WladimirSidorenko/DiscourseSegmenter

ValueError with edseg

MStaniek opened this issue · 2 comments

Hello,

thank you for your amazing tool. I am using the Version served by PYPI (downloaded with Pip). Using bparseg works without problem, but using edseg with german mate extraction leads to the following error:

Desktop/dsegpipeline/venv2/local/lib/python2.7/site-packages/dsegmenter/edseg/finitestateparsing.py:637: UserWarning: Exception in constraint: PC
  warnings.warn('Exception in constraint: {0}'.format(lhs, exc))
Traceback (most recent call last):
  File " Desktop/dsegpipeline/venv2/bin/discourse_segmenter", line 475, in <module>
    main(sys.argv[1:])
  File " Desktop/dsegpipeline/venv2/bin/discourse_segmenter", line 441, in main
    edseg_segment(ifiles, args.output_trees)
  File " Desktop/dsegpipeline/venv2/bin/discourse_segmenter", line 186, in edseg_segment
    _output_segment_forrest(forrest, segmenter, a_output_trees, a_encoding)
  File " Desktop/dsegpipeline/venv2/bin/discourse_segmenter", line 165, in _output_segment_forrest
    sds_list = [a_segmenter.segment(sent) for sent in a_forrest]
  File " Desktop/dsegpipeline/venv2/local/lib/python2.7/site-packages/dsegmenter/edseg/edssegmenter.py", line 90, in segment
    clauses = self._clause_segmenter.segment(sent)
  File " Desktop/dsegpipeline/venv2/local/lib/python2.7/site-packages/dsegmenter/edseg/clause_segmentation.py", line 83, in segment
    chunk_tree = self._chunker.chunk(sent)
  File " Desktop/dsegpipeline/venv2/local/lib/python2.7/site-packages/dsegmenter/edseg/chunking.py", line 189, in chunk
    return self._parser.parse(isent, catgetter=catgetter)
  File " Desktop/dsegpipeline/venv2/local/lib/python2.7/site-packages/dsegmenter/edseg/finitestateparsing.py", line 614, in parse
    nodes = self._parse_level(rules, nodes, catgetter)
  File " Desktop/dsegpipeline/venv2/local/lib/python2.7/site-packages/dsegmenter/edseg/finitestateparsing.py", line 634, in _parse_level
    flag = constraint(proxy)
  File " Desktop/dsegpipeline/venv2/local/lib/python2.7/site-packages/dsegmenter/edseg/finitestateparsing.py", line 51, in decorate
    return func(match)
  File " Desktop/dsegpipeline/venv2/local/lib/python2.7/site-packages/dsegmenter/edseg/chunking.py", line 299, in pc_genitive_adjunct_constraint
    if (not 'feats' in art) or (not hasattr(art['feats'], 'unifies')):
  File " Desktop/dsegpipeline/venv2/local/lib/python2.7/site-packages/dsegmenter/edseg/conll.py", line 402, in __getitem__
    return self.__getattr__(name)
  File " Desktop/dsegpipeline/venv2/local/lib/python2.7/site-packages/dsegmenter/edseg/conll.py", line 389, in __getattr__
    raise AttributeError("cannot find symbol {:s}".format(name))
ValueError: Unknown format code 's' for object of type 'int'

As you can see I am using Python2.7.3, and I use the discourse_segmenter in a virtual environment.

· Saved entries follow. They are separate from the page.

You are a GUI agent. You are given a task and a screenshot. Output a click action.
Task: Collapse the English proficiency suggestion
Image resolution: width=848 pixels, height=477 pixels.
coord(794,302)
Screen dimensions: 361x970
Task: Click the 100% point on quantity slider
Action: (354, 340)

I am calling the edseg segmenter like this:

discourse_segmenter edseg input.txt > output.txt

Now, since I am only using the pip version, I dont know if the Error still exists in the new Version, but here are the steps required to reproduce the Problem (I hope) and how I fixed it:

http://pastebin.com/TCgadSWx Here a pastebin with a parsed snippet randomly choosen from the internet.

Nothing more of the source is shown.